■ Istruzioni di lavoro ■
[a] Stabilisci se queste affermazioni concordano con il testo sulla Consulta: (i) per il 2013 la Corte Costituzionale aveva previsto 5,8 milioni di pensione per ex giudici e superstiti; (ii) la retribuzione media in Canada è più bassa di quella negli Usa; (iii) Mattarella guadagna 240 mila euro lordi l'anno. Per ciascuna rispondi sì o no e cita le parole decisive del testo.
[b] Ripeti tale e quale il passo del testo sulla Consulta compreso tra «Cifre-monstre - A» e «di 68mila euro.», estremi inclusi.

■ Pagina ■
★ ★ ★

Cifre-monstre - A disposizione ci sono i dati del 2013. Dati che parlano da soli. Per quell'anno la Corte Costituzionale aveva previsto di pagare ai suoi ex giudici e loro superstiti 5,8 milioni di pensione. A quell'epoca c'erano 20 giudici precettori di pensione e 9 superstiti. Impressionante la cifra media, pari a 200mila euro all'anno per ogni singolo pensionato. Cifre che spiegano perché la consulta bocciò il (minimo) taglio alle loro pensioni d'oro proposto dal governo Monti. C'erano poi, ovvio, le spese totali per le pensioni di ex dipendenti e superstiti, pari a 13,5 milioni. In totale, vi erano 120 ex dipendenti e 78 superstiti precettori di pensioni, che avevano diritto ad uno stipendio medio di 68mila euro.

Gli stipendi - Un accenno, infine, anche alle retribuzioni delle toghe della Consulta. La retribuzione lorda del presidente è pari a 549.407 euro annui, mentre quella di un "semplice" giudice è pari a 457.839 euro. Come ricordava lavoce.info, un confronto con ciò che accade negli altri paesi è doveroso: in Gran Bretagna la retribuzione media è pari a 217mila euro, in Canada a 234mila euro, negli Usa, invece, siamo a 173mila euro per il presidente contro i 166mila euro dei giudici.



Consulta, i giudici italiani i più pagati al mondo
Corrado Giustiniani
18 maggio 2015

http://m.espresso.repubblica.it/attuali ... QlOL_pSJao

Se vale il proverbio “non c’è due senza tre”, adesso tocca alla Corte costituzionale autoridurre gli stipendi. Il presidente della Repubblica, Sergio Mattarella, dal 27 febbraio scorso guadagna 185 mila euro lordi l’anno, perché si è sottratto dalla retribuzione di primo cittadino dello Stato, di 240 mila euro, i 55 mila della sua pensione di professore universitario. Altre pensioni il presidente non ne ha, perché ha rinunciato a ricongiungere al suo attuale trattamento di quiescenza i nove anni trascorsi alla Consulta, mentre fra sette anni, a fine mandato, diventerà senatore a vita. Nel suo primo decreto presidenziale, Mattarella ha disposto che nessuno, al Quirinale, potrà guadagnare più dei 240 mila euro del tetto Renzi, e che nessuno potrà cumulare stipendio e pensione. Il divieto di cumulo, introdotto già alla fine del 2013 per la pubblica amministrazione, non era però vincolante per gli organi costituzionali.

★ ★ ★

■ Dati di partenza ■
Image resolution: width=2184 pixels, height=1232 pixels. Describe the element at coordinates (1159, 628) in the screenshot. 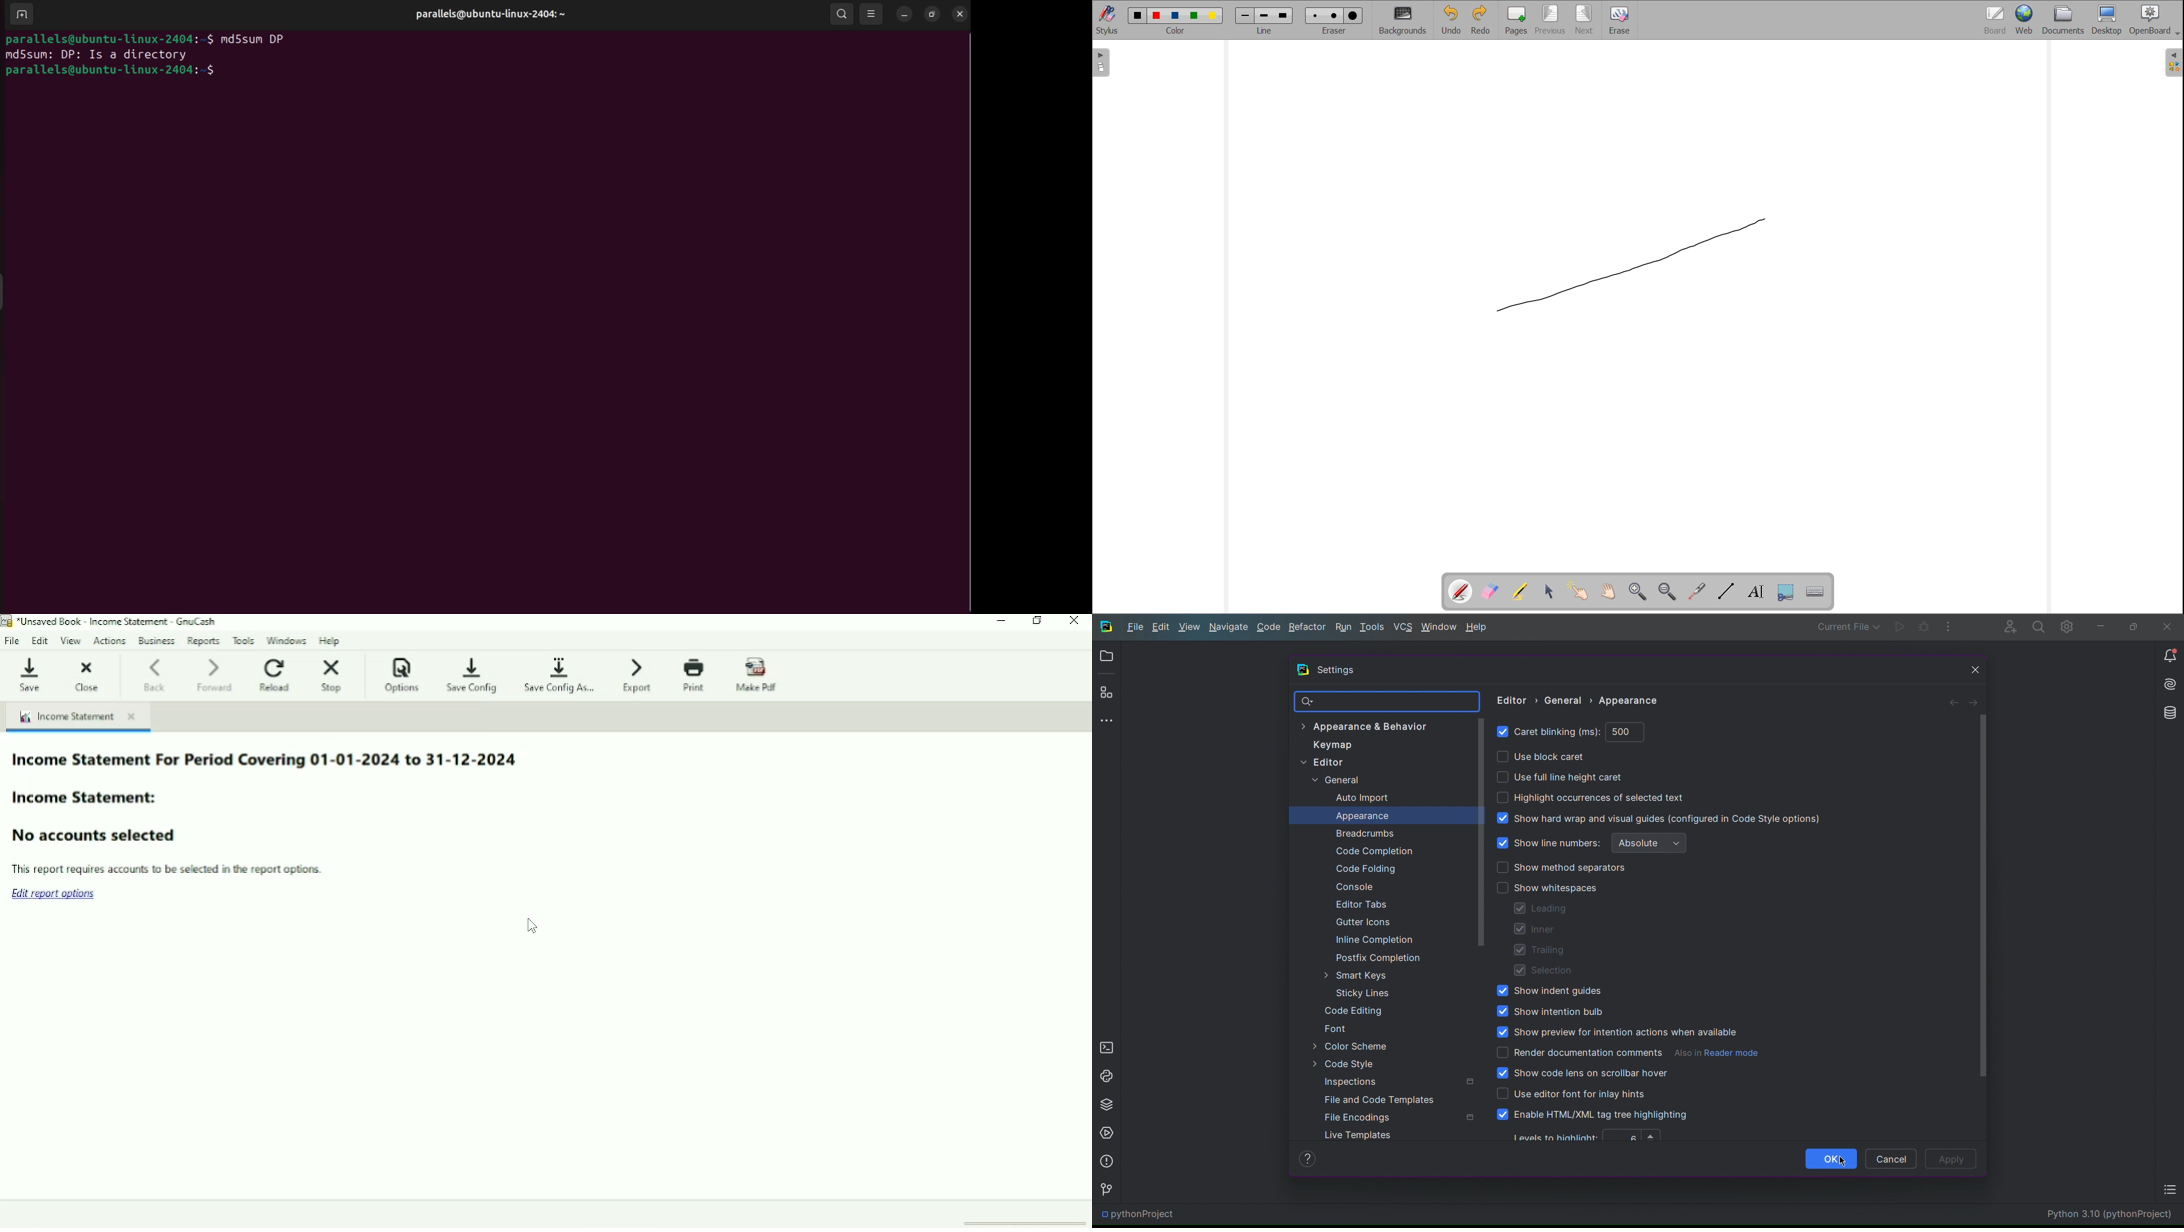

I see `Edit` at that location.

★ ★ ★

■ Risposte per compito ■
[a]
(i) Sì: «Per quell'anno la Corte Costituzionale aveva previsto di pagare ai suoi ex giudici e loro superstiti 5,8 milioni di pensione.»
(ii) No: «in Canada a 234mila euro, negli Usa, invece, siamo a 173mila euro per il presidente contro i 166mila euro dei giudici.»
(iii) No: «dal 27 febbraio scorso guadagna 185 mila euro lordi l’anno»

[b]
Cifre-monstre - A disposizione ci sono i dati del 2013. Dati che parlano da soli. Per quell'anno la Corte Costituzionale aveva previsto di pagare ai suoi ex giudici e loro superstiti 5,8 milioni di pensione. A quell'epoca c'erano 20 giudici precettori di pensione e 9 superstiti. Impressionante la cifra media, pari a 200mila euro all'anno per ogni singolo pensionato. Cifre che spiegano perché la consulta bocciò il (minimo) taglio alle loro pensioni d'oro proposto dal governo Monti. C'erano poi, ovvio, le spese totali per le pensioni di ex dipendenti e superstiti, pari a 13,5 milioni. In totale, vi erano 120 ex dipendenti e 78 superstiti precettori di pensioni, che avevano diritto ad uno stipendio medio di 68mila euro.